Not Too Late

You watched or read Annie Proulx’s recent speech at the National Book Awards, didn’t you?

If you didn’t, you really must. Her talk is at once urgent and quirky and eloquent and moving, like her novels. And the most important part might be her opening line:

Although this award is for lifetime achievement, I didn’t start writing until I was 58.

That’s only sort of true. Proulx—like you, I suspect— began writing as a kid, finishing her first short story when she was 10. She worked as a journalist in Vermont and even helped to found a newspaper.

She “yearned to write fiction,” according to Biography, but, she said, “there wasn’t any money in it. I could only write one or two short stories a year.”
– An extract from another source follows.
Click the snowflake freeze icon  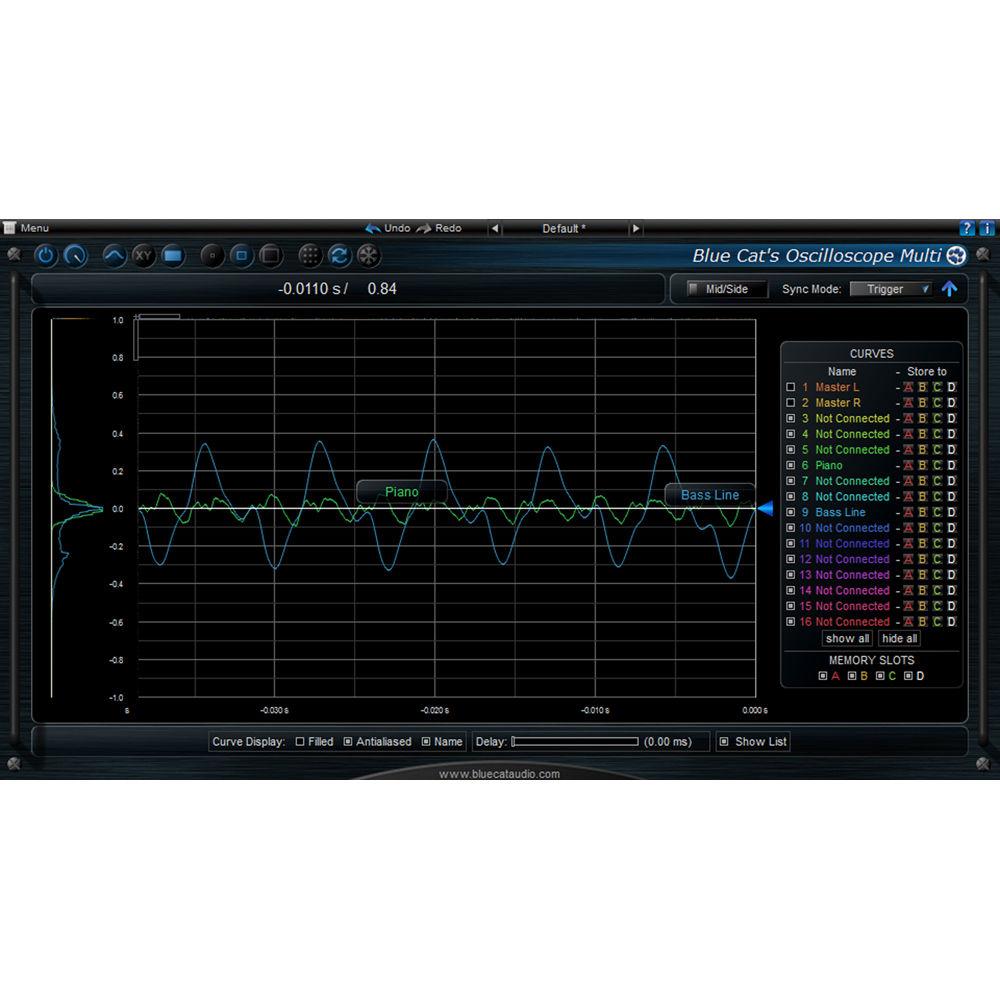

When she was 53, she started publishing her short stories, and four years after that, she published her first novel, Postcards. She’s published 10 books since then, seen two of her works adapted into films, and won the Pulitzer Prize.
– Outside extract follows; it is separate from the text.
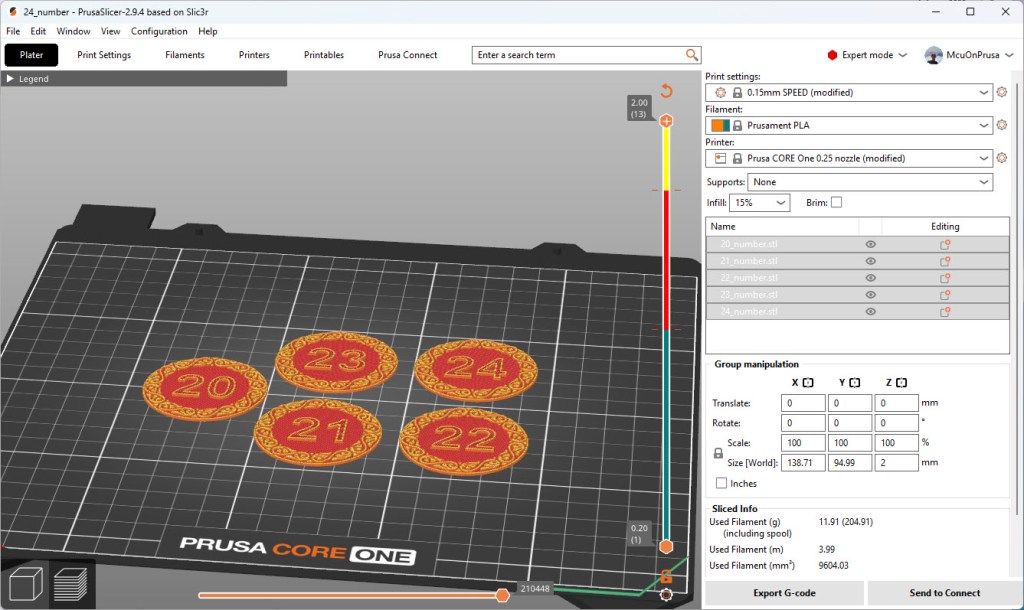Click the search magnifier icon
Screen dimensions: 1024x610
(692, 55)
The same week that Proulx made her speech, I stood in my classroom handing tissues to a student who was in tears, frustrated that her story wasn’t finished, worried it might never be finished. Then she told me her age (which I’m sorry, I don’t remember), and said, “it’s so late already! Maybe I’m too late!”

I’ve heard that countless times, from students of all ages. “I’m 70, I’m 46, I’m 55, I’m almost 30! Maybe I’m too late.”

No. You’re not. If you don’t believe me, ask Annie Proulx.

We have to stop obsessing on these arbitrary age deadlines that we set for ourselves and instead focus on our work. It is the work that matters, now more than ever. As Proulx said:

We don’t live in the best of all possible worlds…yet we still have tender feelings for such outmoded notions as truth, respect for others, personal honor, justice, equitable sharing. We still hope for a happy ending…we keep on trying, because there’s nothing else to do.

In writing, as in anything, there’s really only one deadline, which Viola Davis mentioned when she accepted her Academy Award for Best Supporting Acress earlier this year:

You know, there’s one place that all the people with the greatest potential are gathered. One place. And that’s the graveyard. Exhume those bodies. Exhume those stories, the stories of the people who dreamed—big—and who never saw those dreams to fruition, of people who fell in love and lost.

It doesn’t matter how old you are when you start writing, or publishing, or shoot your first short film or win that first contest. What matters is that you exhume the stories. What matters is that you start.